§ **Tasks to perform**
1) Answer these questions about the speech excerpt:
(a) What tax did the social democrats insist on in the speaker's first government?
(b) Since what year has the speaker's government been in power?
(c) What one word did Milton Friedman give as his solution to Iceland's problems?
2) Repeat the speech excerpt word for word, from "I would indeed" to "a press conference.".

§ **Text segment**
══════════

However, I am not an economist. I am a politician, and I have to obey
Bismarck’s maxim, that politics is the art of the possible. Sometimes we
have had to take one step back in order to take two steps forwards. For
example, my first government was a coalition of the social democrats and
my own party, the Independence Party, which supports private property and
free enterprise. In order to accept some measures that we deemed important,
the social democrats insisted on a high-income tax surcharge. We did not
want it, but we reluctantly went along with it. Now, in a different coalition,
we are quietly abolishing it. Another example is the resource charge on
quota holders. Many of us in the Independence Party did not like it. But we
thought it was of vital importance to create stable legal conditions in the
fisheries; and to bring this about, we made a compromise. Timing is also
very important in politics. Ideas must conspire with circumstances, as John
Stuart Mill put it. I do not think, for example, that it would have been
feasible to privatise the commercial banks in the early 1990s. First, we had
to open our market and that of Europe with the agreement on the European
Economic Area. We had to stabilise the economy by monetary and fiscal
constraint, and we had to privatise on a small scale before we did it on the
big scale. Now, however, many things are possible which did not seem
within reach in 1991. Another key word is continuity. We have now been in
government since 1991, and the political stability has been very important to
the economy. It is this continuity which has enabled us to sacrifice
unimportant short-term matters for the really important long-term principles.
I would indeed like to conclude by saying that we must never forget our
principles. The compromises are made precisely to further our principles.
When Milton Friedman came to Iceland in 1984, he held a press conference.
A reporter asked him, perhaps ironically, whether he had a solution to
Iceland’s problems in one word. Friedman said: Yes, I have. The reporter
asked, what this word was. Friedman did not hesitate: “Freedom”. In
Iceland, we have tried to take his advice.

══════════

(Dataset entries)
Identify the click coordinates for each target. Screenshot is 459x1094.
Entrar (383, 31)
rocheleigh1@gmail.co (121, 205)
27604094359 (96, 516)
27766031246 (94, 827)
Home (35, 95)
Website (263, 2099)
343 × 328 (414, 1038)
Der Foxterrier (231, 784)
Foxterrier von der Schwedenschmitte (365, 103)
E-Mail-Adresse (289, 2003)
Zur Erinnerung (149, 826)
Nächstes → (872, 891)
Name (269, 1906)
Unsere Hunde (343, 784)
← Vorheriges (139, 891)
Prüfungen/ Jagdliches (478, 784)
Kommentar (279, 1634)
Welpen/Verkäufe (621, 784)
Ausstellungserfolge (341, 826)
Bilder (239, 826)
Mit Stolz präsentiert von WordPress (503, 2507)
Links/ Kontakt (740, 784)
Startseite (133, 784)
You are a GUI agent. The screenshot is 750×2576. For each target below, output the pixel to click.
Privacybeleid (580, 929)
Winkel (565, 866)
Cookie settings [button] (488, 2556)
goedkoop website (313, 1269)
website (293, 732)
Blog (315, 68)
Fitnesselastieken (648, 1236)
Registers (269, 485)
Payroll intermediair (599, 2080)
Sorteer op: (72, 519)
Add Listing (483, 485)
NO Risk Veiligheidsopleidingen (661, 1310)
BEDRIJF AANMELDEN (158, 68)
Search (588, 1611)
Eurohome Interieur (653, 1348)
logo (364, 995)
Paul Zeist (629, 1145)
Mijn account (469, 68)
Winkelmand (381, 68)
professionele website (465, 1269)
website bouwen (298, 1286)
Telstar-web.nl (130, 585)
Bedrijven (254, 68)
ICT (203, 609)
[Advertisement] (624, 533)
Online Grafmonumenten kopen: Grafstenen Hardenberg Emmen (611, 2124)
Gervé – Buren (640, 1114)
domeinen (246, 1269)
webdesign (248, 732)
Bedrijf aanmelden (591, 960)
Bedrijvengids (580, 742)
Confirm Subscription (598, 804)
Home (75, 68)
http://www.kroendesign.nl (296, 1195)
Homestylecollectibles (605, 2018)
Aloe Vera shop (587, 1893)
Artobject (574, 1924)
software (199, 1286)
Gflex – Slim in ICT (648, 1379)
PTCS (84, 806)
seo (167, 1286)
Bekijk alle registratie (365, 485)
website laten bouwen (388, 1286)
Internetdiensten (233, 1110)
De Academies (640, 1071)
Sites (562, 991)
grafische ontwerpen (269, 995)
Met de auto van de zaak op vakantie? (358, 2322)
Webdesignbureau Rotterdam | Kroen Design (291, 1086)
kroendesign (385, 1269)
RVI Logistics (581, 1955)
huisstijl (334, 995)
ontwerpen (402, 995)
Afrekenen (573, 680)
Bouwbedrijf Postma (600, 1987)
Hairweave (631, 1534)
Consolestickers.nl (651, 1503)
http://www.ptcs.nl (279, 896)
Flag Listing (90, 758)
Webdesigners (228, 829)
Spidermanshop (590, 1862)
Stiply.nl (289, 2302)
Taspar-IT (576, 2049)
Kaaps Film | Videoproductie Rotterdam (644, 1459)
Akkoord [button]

══════════

§ **Your responses**
1)
(a) A high-income tax surcharge.
(b) 1991.
(c) "Freedom".

2)
I would indeed like to conclude by saying that we must never forget our
principles. The compromises are made precisely to further our principles.
When Milton Friedman came to Iceland in 1984, he held a press conference.